## HOW TO COMPLETE THIS TASK
Give back all of the data exactly as it stands, with the pictures removed.

Collected data entries:
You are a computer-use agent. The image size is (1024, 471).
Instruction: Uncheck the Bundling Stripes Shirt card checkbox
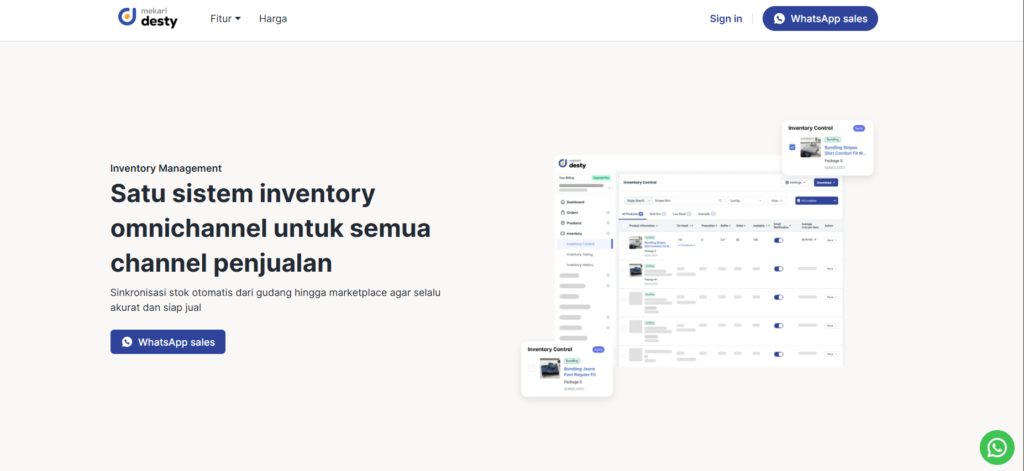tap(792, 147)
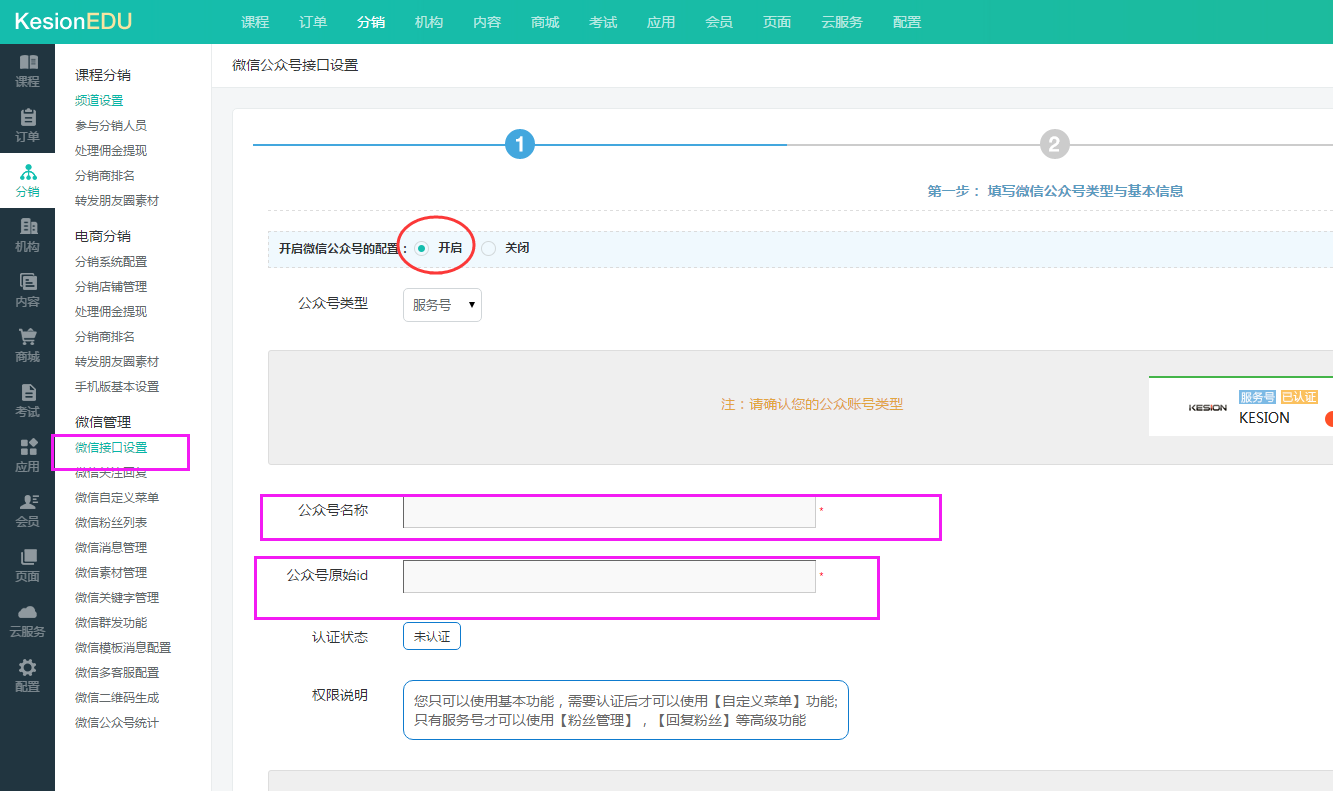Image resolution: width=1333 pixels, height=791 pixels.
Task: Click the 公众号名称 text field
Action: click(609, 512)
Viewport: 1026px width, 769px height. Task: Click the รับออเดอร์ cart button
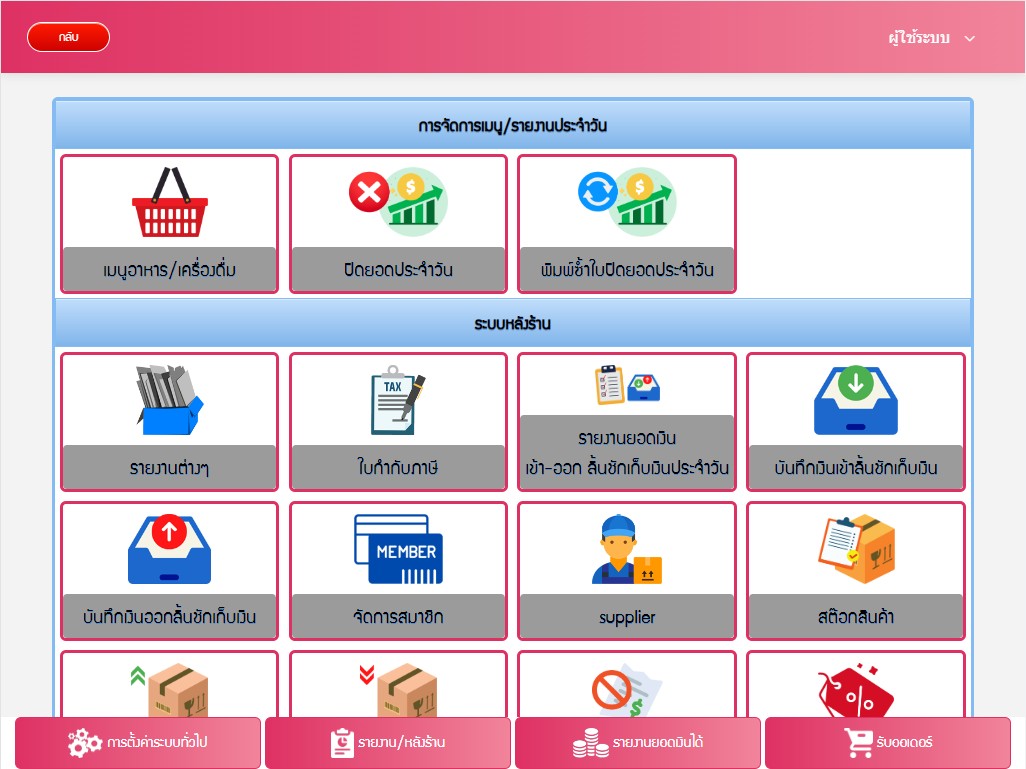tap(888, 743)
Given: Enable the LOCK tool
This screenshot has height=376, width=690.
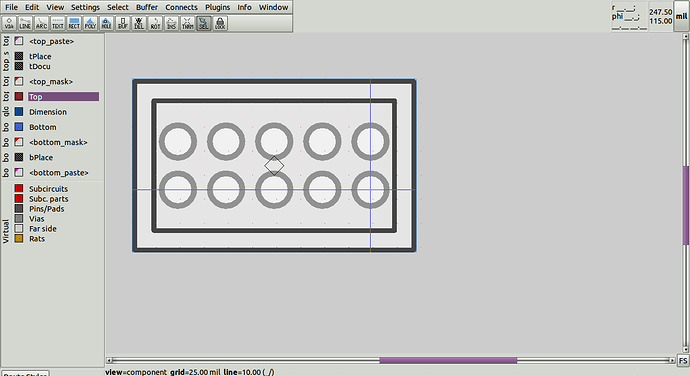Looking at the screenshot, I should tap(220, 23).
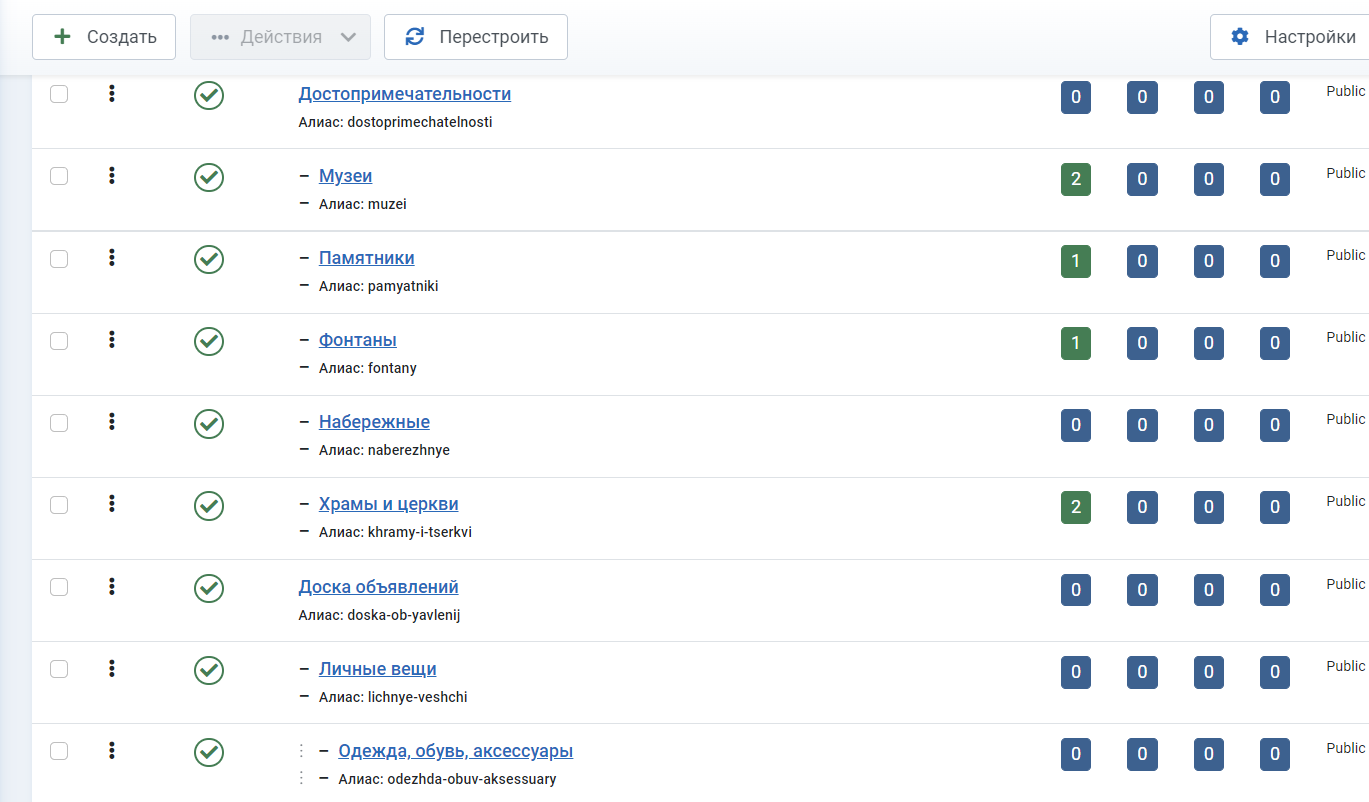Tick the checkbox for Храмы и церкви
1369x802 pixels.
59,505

## THE COMPLETED TASK
You are a computer-use agent. The image size is (1024, 471).
Instruction: Uncheck the Bundling Stripes Shirt card checkbox
tap(792, 147)
Image resolution: width=1333 pixels, height=791 pixels.
Task: Click the 公众号名称 text field
Action: click(609, 512)
Viewport: 1026px width, 769px height. Task: Click the รับออเดอร์ cart button
tap(888, 743)
Given: Enable the LOCK tool
This screenshot has height=376, width=690.
Looking at the screenshot, I should tap(220, 23).
Tick the checkbox for Храмы и церкви
1369x802 pixels.
59,505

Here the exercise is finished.